As confirmed by \eqref{eq:rates-thm}, the larger $\nu(g,A,S,\rho,\rho')$, the more regular \eqref{prob:01}, and the faster Algorithm~\ref{Algo:2} would converge to stationarity. In fact, for Algorithm~\ref{Algo:2} to succeed, Theorem~\ref{thm:main} requires $\nu$ to be sufficiently large, see \eqref{eq:low-bnd-on-regularity}. We do not know if \eqref{eq:low-bnd-on-regularity} is necessary or rather an artifact of the proof technique, but it is naturally expected for the convergence rate to at least slow down when $\nu$ decreases, as corroborated by \eqref{eq:rates-thm}.
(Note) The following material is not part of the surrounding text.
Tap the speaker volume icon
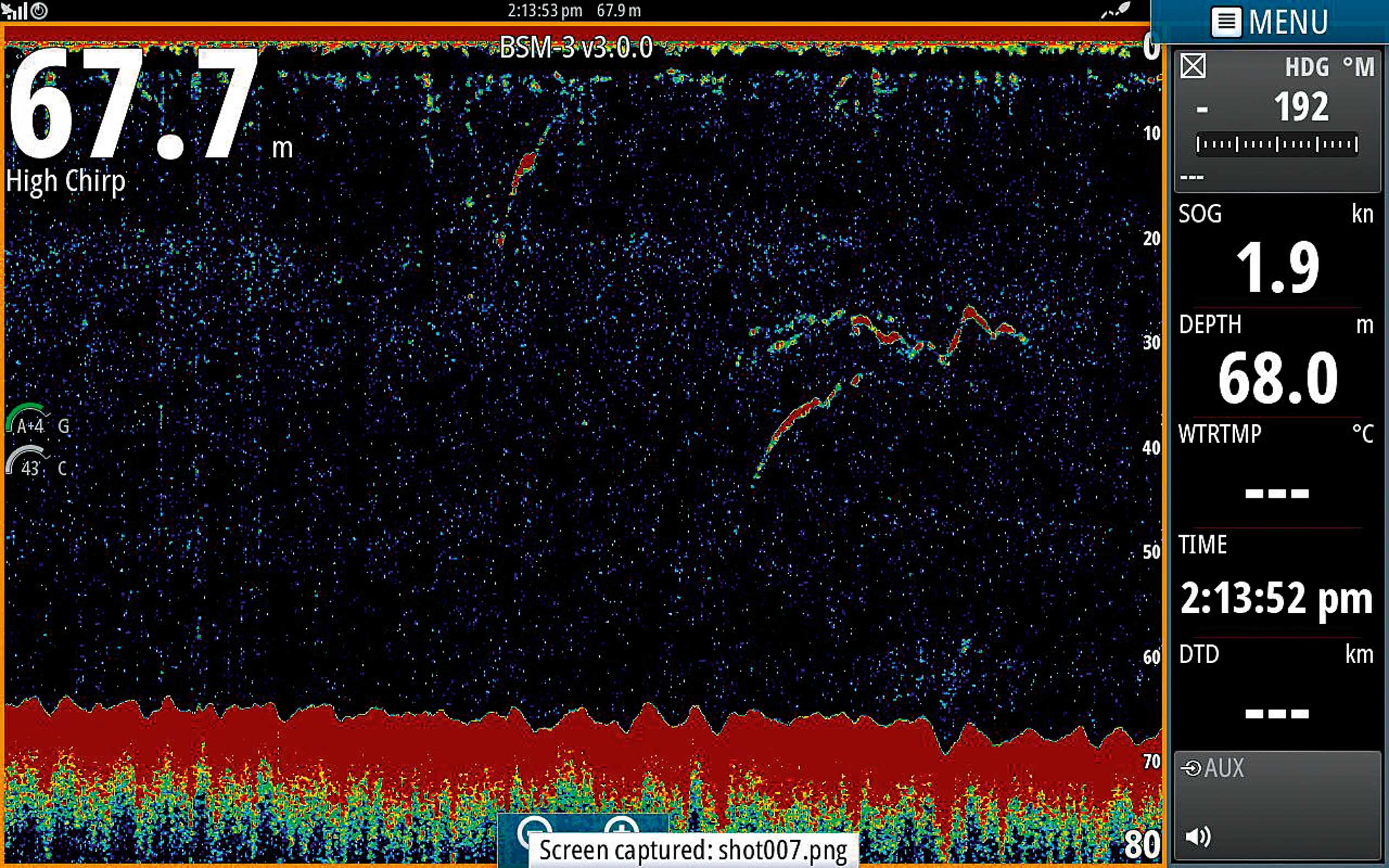 point(1198,836)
The right-hand side of \eqref{eq:low-bnd-on-regularity} also depends on the largest primal step size $\max_{k\in K}\g_k$. Since $\g_k$ is found by line search in Algorithm~\ref{Algo:2}, we are unable to upper bound this quantity unless we make further assumptions on problem~(\ref{prob:01}), or slightly modify the algorithm to cap primal step sizes. However, recall that the augmented Lagrangian $\L_{\b_k}(\cdot,y_k)$ is $\lambda_{\b_k}$ Lipschitz gradient in its first argument and thus typically $\g_k \propto 1/\lambda_{\b_k}$, namely, $\g_k \propto 1/\sqrt{k}$ by (\ref{eq:smoothness at k},\ref{eq:low bnd on gammas}).
The smoother $f,A$ are in the sense of (\ref{eq:smoothness basic},\ref{eq:local-lips}), the faster convergence would be, see~(\ref{eq:low-bnd-on-regularity},\ref{eq:rates-thm}). Indeed, as $f,A$ becomes smoother, problem~(\ref{prob:01}) more and more resembles a convex program, at least locally.
Note, however, that it is often not straightforward to compute the local Lipschitz constants $\lambda'_f,\lambda'_A$ of \eqref{eq:local-lips} in practice, but it is in general possible to loosely upper bound them. For us, it is necessary to work with $\lambda'_f,\lambda'_A$ to translate any descent in the augmented Lagrangian (see Lemma~\ref{lem:11}) to reducing the feasibility gap (see Lemma~\ref{lem:bnd bnd Ak}).
\paragraph{\emph{\textbf{Subspace $S$.}}}
The freedom over the choice of subspace $S$ in Theorem~\ref{thm:main} is meant to further strengthen the result in the spirit of Proposition~\ref{prop:convex}. One might simply set $S=\mathbb{R}^d$ in the first reading.
\paragraph{\textbf{\emph{Faster rates.}}} Assuming restricted strong convexity and smoothness for $f$ in~\eqref{prob:01} and near-isometry for $A$, (approximate) linear convergence of Algorithm~\ref{Algo:2} to a global minimizer of problem~\eqref{prob:01} can be established~\cite{gomez2019fast}.